### YOUR INSTRUCTIONS
Beginning with the line containing "You are a GUI" and ending with the last line of the records, set down every line exactly.

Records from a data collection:
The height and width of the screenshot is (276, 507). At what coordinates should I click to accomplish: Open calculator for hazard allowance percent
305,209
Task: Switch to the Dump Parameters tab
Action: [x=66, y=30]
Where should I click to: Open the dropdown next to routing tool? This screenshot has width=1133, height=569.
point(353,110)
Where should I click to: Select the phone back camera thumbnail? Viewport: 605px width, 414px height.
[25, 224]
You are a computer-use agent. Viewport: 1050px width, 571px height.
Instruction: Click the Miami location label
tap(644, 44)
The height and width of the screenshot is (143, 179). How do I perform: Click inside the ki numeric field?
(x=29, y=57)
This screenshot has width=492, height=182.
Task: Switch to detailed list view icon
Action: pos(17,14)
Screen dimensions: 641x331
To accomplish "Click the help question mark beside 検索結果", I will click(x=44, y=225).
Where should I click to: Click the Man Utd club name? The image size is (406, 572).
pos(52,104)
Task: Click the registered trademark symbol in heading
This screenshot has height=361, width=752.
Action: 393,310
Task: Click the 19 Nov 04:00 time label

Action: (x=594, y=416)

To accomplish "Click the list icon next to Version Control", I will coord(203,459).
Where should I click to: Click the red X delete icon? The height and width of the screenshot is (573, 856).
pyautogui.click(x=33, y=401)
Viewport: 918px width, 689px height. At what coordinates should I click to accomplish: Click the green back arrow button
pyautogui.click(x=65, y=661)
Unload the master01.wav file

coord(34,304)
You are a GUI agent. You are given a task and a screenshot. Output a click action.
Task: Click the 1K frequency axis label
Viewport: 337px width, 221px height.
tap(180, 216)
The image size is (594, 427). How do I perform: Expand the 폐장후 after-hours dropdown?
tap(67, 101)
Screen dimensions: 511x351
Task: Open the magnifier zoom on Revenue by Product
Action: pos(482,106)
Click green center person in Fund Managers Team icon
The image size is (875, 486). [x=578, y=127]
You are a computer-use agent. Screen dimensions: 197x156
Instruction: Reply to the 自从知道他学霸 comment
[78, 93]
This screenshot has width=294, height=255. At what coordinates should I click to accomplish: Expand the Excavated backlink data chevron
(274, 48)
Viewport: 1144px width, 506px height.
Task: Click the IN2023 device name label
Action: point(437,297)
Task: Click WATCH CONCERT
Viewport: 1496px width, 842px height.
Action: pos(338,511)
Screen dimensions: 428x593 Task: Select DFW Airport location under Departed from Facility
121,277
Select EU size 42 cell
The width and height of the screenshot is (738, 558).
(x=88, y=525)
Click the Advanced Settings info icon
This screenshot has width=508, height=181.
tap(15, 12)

### ANSWER TO THE PROBLEM
You are a GUI agent. You are given a task and a screenshot. Output a click action.
Task: Click the 1K frequency axis label
Viewport: 337px width, 221px height.
tap(180, 216)
The image size is (594, 427). How do I perform: Expand the 폐장후 after-hours dropdown?
tap(67, 101)
Screen dimensions: 511x351
Task: Open the magnifier zoom on Revenue by Product
Action: pos(482,106)
Click green center person in Fund Managers Team icon
The image size is (875, 486). [x=578, y=127]
You are a computer-use agent. Screen dimensions: 197x156
Instruction: Reply to the 自从知道他学霸 comment
[78, 93]
This screenshot has width=294, height=255. At what coordinates should I click to accomplish: Expand the Excavated backlink data chevron
(274, 48)
Viewport: 1144px width, 506px height.
Task: Click the IN2023 device name label
Action: point(437,297)
Task: Click WATCH CONCERT
Viewport: 1496px width, 842px height.
Action: pos(338,511)
Screen dimensions: 428x593 Task: Select DFW Airport location under Departed from Facility
121,277
Select EU size 42 cell
The width and height of the screenshot is (738, 558).
(x=88, y=525)
Click the Advanced Settings info icon
This screenshot has width=508, height=181.
tap(15, 12)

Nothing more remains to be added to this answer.